What you should do = Retype the lines from the line with "This screenshot has width=1540, height=2387." to the line with "center [62, 681].", both included, with no changes.
[Begin Data for the task]
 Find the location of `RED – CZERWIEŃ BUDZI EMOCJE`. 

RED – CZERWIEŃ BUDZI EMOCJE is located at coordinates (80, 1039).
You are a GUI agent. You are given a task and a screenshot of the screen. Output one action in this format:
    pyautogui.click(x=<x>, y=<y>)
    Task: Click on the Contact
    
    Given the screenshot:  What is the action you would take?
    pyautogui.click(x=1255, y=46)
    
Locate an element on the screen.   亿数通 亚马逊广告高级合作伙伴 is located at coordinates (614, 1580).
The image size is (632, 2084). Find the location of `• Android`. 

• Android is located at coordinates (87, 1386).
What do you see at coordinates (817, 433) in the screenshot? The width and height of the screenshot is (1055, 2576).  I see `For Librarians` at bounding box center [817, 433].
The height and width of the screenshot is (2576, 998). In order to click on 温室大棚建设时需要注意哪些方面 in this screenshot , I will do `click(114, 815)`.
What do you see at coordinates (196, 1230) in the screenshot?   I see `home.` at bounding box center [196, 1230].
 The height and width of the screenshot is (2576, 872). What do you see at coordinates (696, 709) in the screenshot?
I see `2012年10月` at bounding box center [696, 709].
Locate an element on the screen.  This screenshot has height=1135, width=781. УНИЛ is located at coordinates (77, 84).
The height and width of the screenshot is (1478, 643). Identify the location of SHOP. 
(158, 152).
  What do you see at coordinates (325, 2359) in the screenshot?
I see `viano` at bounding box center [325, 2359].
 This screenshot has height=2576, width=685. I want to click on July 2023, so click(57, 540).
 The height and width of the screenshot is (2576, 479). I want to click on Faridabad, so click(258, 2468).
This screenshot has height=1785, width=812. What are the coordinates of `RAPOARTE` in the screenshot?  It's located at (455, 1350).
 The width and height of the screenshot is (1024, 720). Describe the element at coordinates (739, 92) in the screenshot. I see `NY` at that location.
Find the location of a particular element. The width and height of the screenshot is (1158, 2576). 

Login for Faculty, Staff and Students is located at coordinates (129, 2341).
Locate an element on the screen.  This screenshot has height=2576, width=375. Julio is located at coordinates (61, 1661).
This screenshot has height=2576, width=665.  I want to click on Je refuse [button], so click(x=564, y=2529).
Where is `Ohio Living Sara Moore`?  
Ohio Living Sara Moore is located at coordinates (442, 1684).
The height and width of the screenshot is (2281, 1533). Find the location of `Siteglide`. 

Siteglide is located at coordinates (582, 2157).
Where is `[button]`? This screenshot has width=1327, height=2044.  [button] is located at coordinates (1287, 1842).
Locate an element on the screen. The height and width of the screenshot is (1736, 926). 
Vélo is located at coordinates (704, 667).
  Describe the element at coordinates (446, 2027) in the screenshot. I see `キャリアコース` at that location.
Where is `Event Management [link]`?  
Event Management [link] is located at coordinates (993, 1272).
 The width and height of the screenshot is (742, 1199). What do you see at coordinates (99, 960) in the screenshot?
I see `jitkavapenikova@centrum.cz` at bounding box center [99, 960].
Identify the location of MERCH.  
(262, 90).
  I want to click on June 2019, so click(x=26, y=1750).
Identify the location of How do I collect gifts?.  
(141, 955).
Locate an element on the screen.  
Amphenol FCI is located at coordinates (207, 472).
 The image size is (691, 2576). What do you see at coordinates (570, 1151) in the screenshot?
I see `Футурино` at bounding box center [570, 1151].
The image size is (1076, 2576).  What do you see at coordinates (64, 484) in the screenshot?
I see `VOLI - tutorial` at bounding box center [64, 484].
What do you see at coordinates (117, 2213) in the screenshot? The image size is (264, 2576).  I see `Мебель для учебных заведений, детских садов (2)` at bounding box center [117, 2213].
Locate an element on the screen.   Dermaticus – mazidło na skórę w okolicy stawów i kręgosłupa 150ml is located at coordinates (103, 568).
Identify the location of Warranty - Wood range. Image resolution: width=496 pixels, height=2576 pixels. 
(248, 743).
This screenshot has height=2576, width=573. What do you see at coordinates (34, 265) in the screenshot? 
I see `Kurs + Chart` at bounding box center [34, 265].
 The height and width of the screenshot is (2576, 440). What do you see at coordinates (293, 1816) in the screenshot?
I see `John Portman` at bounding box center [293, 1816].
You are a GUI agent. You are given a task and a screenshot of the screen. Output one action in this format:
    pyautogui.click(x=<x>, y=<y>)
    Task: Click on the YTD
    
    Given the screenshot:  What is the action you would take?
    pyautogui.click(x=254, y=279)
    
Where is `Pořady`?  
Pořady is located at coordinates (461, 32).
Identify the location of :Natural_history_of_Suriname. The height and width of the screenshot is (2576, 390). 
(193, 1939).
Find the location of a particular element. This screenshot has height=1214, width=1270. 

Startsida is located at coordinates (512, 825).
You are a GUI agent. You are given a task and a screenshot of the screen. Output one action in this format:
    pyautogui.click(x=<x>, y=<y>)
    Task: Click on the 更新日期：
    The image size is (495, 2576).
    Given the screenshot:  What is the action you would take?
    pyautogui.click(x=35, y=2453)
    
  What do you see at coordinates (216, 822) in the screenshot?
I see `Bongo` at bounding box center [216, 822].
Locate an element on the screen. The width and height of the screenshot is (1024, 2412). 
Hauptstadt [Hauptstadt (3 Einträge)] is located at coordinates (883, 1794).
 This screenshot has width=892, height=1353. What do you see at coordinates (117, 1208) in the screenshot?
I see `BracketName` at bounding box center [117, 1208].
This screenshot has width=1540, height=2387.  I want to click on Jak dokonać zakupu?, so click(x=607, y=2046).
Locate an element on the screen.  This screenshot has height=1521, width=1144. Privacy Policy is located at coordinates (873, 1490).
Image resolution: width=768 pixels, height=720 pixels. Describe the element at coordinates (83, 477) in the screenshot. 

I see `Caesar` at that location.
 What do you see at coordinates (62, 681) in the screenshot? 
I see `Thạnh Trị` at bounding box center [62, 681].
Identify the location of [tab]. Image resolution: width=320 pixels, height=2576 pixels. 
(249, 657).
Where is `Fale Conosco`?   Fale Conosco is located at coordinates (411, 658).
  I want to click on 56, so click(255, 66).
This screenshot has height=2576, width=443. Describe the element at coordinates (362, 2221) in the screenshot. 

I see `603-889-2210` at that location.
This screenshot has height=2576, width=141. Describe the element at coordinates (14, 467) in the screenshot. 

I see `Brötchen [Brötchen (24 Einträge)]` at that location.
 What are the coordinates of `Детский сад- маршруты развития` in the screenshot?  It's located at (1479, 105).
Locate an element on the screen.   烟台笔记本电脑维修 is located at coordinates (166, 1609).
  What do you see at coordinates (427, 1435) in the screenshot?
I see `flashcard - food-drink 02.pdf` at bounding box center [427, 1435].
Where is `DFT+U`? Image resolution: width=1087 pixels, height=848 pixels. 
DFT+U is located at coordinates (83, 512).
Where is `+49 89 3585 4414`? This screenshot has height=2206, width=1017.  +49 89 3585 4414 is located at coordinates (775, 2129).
[End Data for the task]
Written response =
This screenshot has width=1540, height=2387.  I want to click on Jak dokonać zakupu?, so click(x=607, y=2046).
Locate an element on the screen.  This screenshot has height=1521, width=1144. Privacy Policy is located at coordinates (873, 1490).
Image resolution: width=768 pixels, height=720 pixels. Describe the element at coordinates (83, 477) in the screenshot. 

I see `Caesar` at that location.
 What do you see at coordinates (62, 681) in the screenshot? 
I see `Thạnh Trị` at bounding box center [62, 681].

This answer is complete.